A tale as old as time. A spirit that has never rested.
As a love affair comes to an end, and with it her dreams for her future, artist Selena needs a retreat. The picture-postcard Sloe Cottage in the Somerset village of Ashcombe promises to be the perfect place to forget her problems, and Selena settles into her new home as spring arrives. But it isn’t long before Selena hears the past whispering to her. Sloe Cottage is keeping secrets which refuse to stay hidden.
Grace Cotter longs for nothing more than a husband and family of her own. Content enough with her work on the farm, looking after her father, and learning the secrets of her grandmother Bett’s healing hands, nevertheless Grace still hopes for love. But these are dangerous times for dreamers, and rumours and gossip can be deadly.
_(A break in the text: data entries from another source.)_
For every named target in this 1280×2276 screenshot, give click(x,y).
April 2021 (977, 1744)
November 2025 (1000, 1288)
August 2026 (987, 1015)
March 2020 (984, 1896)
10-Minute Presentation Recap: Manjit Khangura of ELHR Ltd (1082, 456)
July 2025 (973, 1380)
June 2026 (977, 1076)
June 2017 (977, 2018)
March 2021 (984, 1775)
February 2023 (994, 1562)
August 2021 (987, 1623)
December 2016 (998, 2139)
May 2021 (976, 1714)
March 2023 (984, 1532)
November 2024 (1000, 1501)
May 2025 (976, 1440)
One mis-move and Grace’s fate looks set…
Separated by three hundred years, two women are drawn together by a home bathed in blood and magic. Grace Cotter’s spirit needs to rest, and only Selena can help her now.
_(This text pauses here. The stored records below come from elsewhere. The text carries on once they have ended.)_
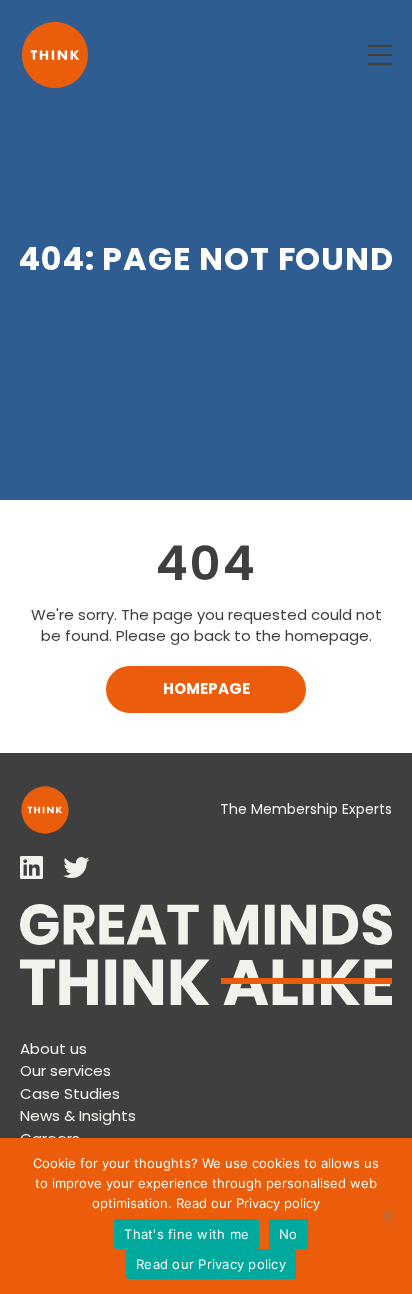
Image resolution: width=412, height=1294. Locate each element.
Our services (65, 1070)
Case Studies (70, 1093)
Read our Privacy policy (248, 1203)
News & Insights (78, 1115)
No (288, 1234)
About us (53, 1048)
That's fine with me (186, 1234)
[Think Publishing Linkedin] (31, 868)
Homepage (206, 688)
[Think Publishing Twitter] (76, 868)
My Thoughts on The Witch’s Tree
The Witch’s Tree is heartbreakingly beautiful. The writing is exquisite, and the author done a wonderful job at bringing this story to life. I was equally invested in Grace’s story and Selena’s story. I also loved the paranormal elements that connected the two timelines.
Over time, Selena developed a kinship toward Grace. Both women had experienced grief and in an odd way they healed together. I’m not normally a crier, but this story got to me. It also humanized the effects of the witch trials in a way that I haven’t experienced before. Grace was a young girl who was just trying to help her friends, but then her village betrayed her. All I can say is be ready to experience a range of emotions.
And I can’t end this review without mentioning how detailed the author was when describing the herbs and botanical elements that Grace used. They were central to both points of view, and I could tell the author had done her research. I really want to live at Sloe Cottage and experience the herb garden that was so prevalent to this story.
Elena Collins is the pen name of Judy Leigh. Judy Leigh is the bestselling author of Five French Hens, A Grand Old Time and The Age of Misadventure and the doyenne of the ‘it’s never too late’ genre of women’s fiction. She has lived all over the UK from Liverpool to Cornwall, but currently resides in Somerset.